The number one question I’m asked, is what is my business worth? It’s a question every business owner has on their mind. Maybe it is because they want to sell, maybe they are just curious. And it should be a simple answer, but unfortunately, it’s not.
First, we should start with the fact that businesses are valued in different ways, for different reasons. For the purposes of this post, I’m going to be talking about how businesses are valued for the purpose of selling to a third party in the main street to lower end of the lower middle market (SDE at or less than $1 million). One of the key tenants of economics and what I am also a true believer that the market will determine what an item is worth based on supply and demand. Essentially, an item is worth what a buyer is willing to pay. And businesses are no different.
Businesses are valued as a multiple of EBITDA (Earnings Before Interest Taxes Depreciation & Amortization) or SDE (Seller’s Discretionary Earnings). The main difference between the two is that SDE also add-backs one owner’s salary and benefits on top of the EBITDA number. Calculating SDE or EBITDA for every business allows each business – no matter what type – to be on equal playing field. To determine the value of the business, you calculate SDE for the last 3-5 years and then complete a weighted average (this is more art than science).
Now to determine the multiple. This may come as a shock, but your business is not worth as much as you think it is. Most companies sell for 2-6 times SDE, and those in the market we are talking about (less than $1 million SDE) sell for an average of 2 times, the range between 1 and 3 times. Often times, business owners will say, “Two times! If it’s only 2 times, I’ll just keep it!” To which our response is, yes you should. Most people do not sell a business just for the profit alone, there is some other life event that is the impetus for the sale – retirement, health, relocation, partner disputes, burn out, desire to try something new. There are a very few people that buy and sell small businesses for a profit, known to us as flippers – but they are few and far between (although this is a great opportunity I’ll talk about in another blog post).

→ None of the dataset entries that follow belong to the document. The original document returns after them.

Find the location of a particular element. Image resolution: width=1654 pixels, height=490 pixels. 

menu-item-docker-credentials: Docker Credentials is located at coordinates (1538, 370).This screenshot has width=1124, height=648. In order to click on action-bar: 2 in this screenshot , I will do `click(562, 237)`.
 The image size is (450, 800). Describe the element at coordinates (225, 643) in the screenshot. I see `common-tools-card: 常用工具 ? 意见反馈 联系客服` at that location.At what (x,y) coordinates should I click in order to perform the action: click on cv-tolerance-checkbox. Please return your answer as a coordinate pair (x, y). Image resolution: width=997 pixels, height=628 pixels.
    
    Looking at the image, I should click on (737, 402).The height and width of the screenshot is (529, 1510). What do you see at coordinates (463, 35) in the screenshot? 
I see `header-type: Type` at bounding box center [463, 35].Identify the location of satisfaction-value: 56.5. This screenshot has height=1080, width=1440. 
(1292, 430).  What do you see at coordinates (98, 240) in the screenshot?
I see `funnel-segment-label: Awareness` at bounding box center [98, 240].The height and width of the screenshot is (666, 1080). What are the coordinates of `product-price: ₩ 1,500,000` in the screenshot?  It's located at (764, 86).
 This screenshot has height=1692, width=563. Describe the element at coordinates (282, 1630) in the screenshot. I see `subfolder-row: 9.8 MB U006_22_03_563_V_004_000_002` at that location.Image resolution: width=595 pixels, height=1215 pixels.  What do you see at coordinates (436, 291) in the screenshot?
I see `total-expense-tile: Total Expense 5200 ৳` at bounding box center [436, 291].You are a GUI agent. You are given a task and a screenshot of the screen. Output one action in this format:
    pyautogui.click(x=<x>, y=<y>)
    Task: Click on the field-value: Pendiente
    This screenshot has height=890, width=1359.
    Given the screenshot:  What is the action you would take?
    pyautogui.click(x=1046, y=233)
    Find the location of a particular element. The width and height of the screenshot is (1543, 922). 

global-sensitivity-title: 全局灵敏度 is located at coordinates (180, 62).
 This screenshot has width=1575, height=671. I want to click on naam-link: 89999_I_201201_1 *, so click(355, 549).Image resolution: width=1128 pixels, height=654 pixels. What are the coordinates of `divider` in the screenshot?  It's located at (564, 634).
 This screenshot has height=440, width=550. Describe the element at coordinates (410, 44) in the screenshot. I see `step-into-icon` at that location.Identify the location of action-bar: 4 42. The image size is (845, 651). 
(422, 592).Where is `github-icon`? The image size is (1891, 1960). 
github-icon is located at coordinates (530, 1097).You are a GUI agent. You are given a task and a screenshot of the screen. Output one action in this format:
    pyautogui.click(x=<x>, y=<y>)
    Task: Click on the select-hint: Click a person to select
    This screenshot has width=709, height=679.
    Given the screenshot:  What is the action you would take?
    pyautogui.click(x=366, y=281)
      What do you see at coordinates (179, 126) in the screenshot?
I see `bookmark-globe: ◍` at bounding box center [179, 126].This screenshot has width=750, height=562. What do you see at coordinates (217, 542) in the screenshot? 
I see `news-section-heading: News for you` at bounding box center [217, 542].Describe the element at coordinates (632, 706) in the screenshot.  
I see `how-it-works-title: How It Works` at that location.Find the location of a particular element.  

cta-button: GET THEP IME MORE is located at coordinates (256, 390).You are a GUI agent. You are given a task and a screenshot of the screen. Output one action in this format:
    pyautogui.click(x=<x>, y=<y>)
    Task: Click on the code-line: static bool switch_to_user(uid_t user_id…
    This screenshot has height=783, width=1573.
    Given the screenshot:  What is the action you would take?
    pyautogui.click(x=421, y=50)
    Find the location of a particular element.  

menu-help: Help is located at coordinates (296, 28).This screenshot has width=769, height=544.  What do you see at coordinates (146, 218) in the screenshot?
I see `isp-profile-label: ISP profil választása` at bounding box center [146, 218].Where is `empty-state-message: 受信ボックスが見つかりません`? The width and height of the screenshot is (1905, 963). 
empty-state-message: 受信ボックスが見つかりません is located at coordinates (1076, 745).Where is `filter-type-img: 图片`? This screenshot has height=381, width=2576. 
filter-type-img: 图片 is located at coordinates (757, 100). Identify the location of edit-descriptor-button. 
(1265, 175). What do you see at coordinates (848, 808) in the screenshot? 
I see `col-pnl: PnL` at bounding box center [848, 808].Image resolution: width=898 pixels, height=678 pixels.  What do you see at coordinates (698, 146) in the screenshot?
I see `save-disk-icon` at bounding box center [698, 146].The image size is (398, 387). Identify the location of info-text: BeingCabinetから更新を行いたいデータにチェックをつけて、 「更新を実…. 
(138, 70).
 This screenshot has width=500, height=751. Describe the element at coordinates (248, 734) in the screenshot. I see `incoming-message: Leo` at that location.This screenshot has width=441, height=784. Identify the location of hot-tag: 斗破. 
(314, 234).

This method I just explained is called the market method and is based directly on comparative sales of similar businesses to your size and industry. It is effectively going to the market and asking buyers what would they pay for your business. There are other methods for calculating business value including the asset method and discounted cash flow. But for the purposes of selling a small business to a third party, these are often either way overstated or way understated and get the hopes of business owners up only for them to wait for years on the market before they finally come to terms with what the market is telling them.
Another note is that we do not use projected earnings in this calculation – this valuation is based totally on past performance. Past performance is a good indication of future expectations. Buyers do not pay for potential, they pay for performance. Now if your business is set up for accelerated growth and the ‘quality’ of the company and earnings are better than others in the market, then a buyer may pay a higher multiple for a company. This is how you move from 2 times to 2.5 or even 2.75 times. How a business owner does that requires an entirely different blog post, although a good resource is our Prep to Sell program.
I hope this post helped shed some light on the business valuation process and how we determine listing prices, I know for many this may not be great news. But now that you know the reality of the space, you can go forth informed with a plan to grow your business in the way you need to achieve the exit you want.